According to her obituary in the Bulletin of the American Astronomical Society,Among Hedeman’s many publications is her 1971 paper, “An Experimental Comprehensive Flare Index and Its Derivation for ‘Major’ Flares, 1955-1969,” co-written with Helen W. Dodson, which introduced the Comprehensive Flare Index (Upper Atmospheric Geophysics, Report UAG-14, World Data Center A, plus its updates UAG-52 in 1975 and UAG-80 in 1981). Other noteworthy publications are “Major Hα Flares in Centers of Activity with very Small or no Spots” (Solar Physics 13 (1970): 401-419); “Some Patterns in the Development of Centers of Solar Activity, 1962-66” (International Astronomical Union Symposium no. 35, 1968); and “Comments on the Course of Solar Activity during the Declining Phase of Solar Cycle 20, 1970-74” (Solar Physics 42 (1975): 121-130).

=== Later years ===
In 1987, she finally retired from the observatory after working there for nearly 40 years and took up residence in Falls Church, Virginia and later in Annapolis, Maryland.

Always an avid traveler, Hedeman did so extensively for business and pleasure. According to one obituary, "She attended conferences and gave talks at astronomy meetings, and in 1972 fulfilled her dream of completing an around-the-world journey." Apparently that trip did not include an exploration of the Panama Canal, which she regretted, until, "at age 86 and accompanied by a niece and nephew, she made that passage as well".

She died at age 95, on January 25, 2006, at her home in Annapolis, Maryland.

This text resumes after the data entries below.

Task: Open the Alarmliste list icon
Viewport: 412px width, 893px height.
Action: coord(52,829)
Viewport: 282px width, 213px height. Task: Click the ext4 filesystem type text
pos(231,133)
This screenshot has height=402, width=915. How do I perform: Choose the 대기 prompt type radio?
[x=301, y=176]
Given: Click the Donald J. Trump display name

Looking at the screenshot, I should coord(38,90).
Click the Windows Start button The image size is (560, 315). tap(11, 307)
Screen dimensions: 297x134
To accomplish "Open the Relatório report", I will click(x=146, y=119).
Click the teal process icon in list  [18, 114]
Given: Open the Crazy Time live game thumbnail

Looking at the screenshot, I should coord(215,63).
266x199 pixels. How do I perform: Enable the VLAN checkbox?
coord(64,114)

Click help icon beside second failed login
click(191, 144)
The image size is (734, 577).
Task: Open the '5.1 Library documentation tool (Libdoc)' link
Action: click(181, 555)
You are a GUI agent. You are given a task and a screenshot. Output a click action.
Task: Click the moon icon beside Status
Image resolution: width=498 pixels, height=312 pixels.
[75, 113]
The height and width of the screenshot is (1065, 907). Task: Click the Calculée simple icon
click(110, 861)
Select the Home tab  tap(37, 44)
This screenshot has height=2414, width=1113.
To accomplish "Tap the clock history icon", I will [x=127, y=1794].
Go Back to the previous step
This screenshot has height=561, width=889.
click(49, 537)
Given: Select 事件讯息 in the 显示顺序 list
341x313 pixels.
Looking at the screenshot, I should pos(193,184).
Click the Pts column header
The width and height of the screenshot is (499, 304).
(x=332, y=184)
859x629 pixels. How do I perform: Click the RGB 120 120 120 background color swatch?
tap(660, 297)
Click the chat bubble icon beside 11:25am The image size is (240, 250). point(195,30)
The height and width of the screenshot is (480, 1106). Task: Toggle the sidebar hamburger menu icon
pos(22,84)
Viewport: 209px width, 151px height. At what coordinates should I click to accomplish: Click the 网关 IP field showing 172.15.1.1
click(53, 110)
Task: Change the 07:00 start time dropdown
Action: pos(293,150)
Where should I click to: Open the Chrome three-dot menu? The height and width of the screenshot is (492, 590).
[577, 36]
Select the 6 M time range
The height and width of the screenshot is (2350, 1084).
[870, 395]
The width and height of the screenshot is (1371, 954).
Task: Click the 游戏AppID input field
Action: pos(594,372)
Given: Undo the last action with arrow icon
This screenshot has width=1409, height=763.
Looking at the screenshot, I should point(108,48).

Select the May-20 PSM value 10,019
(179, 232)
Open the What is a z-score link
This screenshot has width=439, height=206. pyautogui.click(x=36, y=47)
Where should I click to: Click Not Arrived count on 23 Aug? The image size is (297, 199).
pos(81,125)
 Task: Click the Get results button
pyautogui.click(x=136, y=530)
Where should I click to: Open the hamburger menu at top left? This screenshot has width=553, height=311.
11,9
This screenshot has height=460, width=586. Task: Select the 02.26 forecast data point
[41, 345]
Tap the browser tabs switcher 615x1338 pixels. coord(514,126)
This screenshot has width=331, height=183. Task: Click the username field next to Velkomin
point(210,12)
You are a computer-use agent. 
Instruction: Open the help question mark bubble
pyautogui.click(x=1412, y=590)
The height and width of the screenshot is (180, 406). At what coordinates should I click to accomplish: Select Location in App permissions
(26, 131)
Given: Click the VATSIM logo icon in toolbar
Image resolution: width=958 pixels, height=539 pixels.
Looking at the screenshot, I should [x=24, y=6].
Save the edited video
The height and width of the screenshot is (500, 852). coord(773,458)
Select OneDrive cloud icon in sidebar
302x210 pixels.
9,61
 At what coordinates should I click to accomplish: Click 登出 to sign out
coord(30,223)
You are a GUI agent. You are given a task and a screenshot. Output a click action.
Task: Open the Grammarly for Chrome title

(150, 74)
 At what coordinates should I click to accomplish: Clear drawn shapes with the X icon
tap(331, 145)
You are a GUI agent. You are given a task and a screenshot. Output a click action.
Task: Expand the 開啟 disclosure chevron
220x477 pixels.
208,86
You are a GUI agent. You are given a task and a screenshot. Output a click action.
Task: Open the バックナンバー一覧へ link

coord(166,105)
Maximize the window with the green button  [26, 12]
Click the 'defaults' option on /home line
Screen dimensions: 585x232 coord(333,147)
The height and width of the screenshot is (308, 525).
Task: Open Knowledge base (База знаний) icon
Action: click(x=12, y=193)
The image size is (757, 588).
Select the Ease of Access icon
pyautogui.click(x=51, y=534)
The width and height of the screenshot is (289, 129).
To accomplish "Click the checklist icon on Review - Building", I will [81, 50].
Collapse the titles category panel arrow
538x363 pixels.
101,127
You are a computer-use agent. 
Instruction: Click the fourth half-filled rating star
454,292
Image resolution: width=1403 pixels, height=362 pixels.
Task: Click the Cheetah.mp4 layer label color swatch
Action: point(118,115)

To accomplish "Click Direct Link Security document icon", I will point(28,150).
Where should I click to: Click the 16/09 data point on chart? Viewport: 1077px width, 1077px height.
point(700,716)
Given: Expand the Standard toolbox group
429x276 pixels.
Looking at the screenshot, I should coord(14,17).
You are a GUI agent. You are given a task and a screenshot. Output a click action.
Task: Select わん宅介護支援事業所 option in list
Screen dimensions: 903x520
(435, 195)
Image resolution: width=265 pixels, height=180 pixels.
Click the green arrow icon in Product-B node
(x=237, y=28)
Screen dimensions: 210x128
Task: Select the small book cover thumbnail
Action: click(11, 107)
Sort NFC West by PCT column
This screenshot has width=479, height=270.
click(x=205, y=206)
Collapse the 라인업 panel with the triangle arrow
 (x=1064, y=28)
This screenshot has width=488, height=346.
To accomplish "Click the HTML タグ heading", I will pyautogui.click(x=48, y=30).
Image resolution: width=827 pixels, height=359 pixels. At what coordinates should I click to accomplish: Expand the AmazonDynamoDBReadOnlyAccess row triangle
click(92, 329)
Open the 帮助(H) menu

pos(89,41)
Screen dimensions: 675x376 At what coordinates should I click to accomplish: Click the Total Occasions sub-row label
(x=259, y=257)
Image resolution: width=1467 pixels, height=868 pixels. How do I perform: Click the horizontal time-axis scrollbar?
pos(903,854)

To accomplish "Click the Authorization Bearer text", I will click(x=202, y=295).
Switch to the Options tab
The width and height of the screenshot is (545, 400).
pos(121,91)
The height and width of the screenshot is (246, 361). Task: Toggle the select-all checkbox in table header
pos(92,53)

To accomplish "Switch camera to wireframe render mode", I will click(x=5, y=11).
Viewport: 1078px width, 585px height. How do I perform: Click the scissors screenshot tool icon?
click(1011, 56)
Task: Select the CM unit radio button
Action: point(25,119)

== Selected publications ==
She published her work using the name E. Ruth Hedeman.

=== Articles ===
- Dodson, Helen W., and E. Ruth Hedeman. "Major Hα flares in centers of activity with very small or no spots." Solar Physics 13.2 (1970): 401–419.
- Dodson, Helen Walter, E. Ruth Hedeman, and Marta Rovira de Miceli. 1972. NOAA. Reevaluation of solar flares, (1967). http://purl.fdlp.gov/GPO/gpo60763.
- Dodson, Helen Walter, and E. Ruth Hedeman. "Problems of differentiation of flares with respect to geophysical effects." (1964).
- Dodson, Helen W., and E. Ruth Hedeman. "The proton flare of August 28, 1966." Solar Physics 4.2 (1968): 229–239.
- Dodson, Helen W., E. Ruth Hedeman, and A. E. Covington. "Solar Flares and Associated 2800 Mc/sec (10.7 Cm) Radiation." The Astrophysical Journal 119 (1954): 541.
- Dodson, Helen W., and E. Ruth Hedeman. "Geomagnetic disturbances associated with solar flares with major premaximum bursts at radio frequencies 200 MC/S." Journal of Geophysical Research 63.1 (1958): 77–96.
- Dodson, Helen W., and E. Ruth Hedeman. "Geomagnetic disturbances associated with solar flares with major premaximum bursts at radio frequencies 200 MC/S." Journal of Geophysical Research 63.1 (1958): 77–96.
- Dodson, Helen W., E. Ruth Hedeman, and Leif Owren. "Solar Flares and Associated 200 Mc/sec Radiation." The Astrophysical Journal 118 (1953): 169.
- Dodson, Helen W., and E. Ruth Hedeman. "The Frequency and Positions of Flares Within Three Active Sunspot Areas." The Astrophysical Journal 110 (1949): 242.

=== Book ===
- An experimental comprehensive flare index and its derivation for" Major" flares, 1955-1969. Vol. 14., compiled by Helen W. Dodson and E. Ruth Hedeman; prepared by Research Laboratories, National Oceanic and Atmospheric Administration, Environmental Data Service. 1971.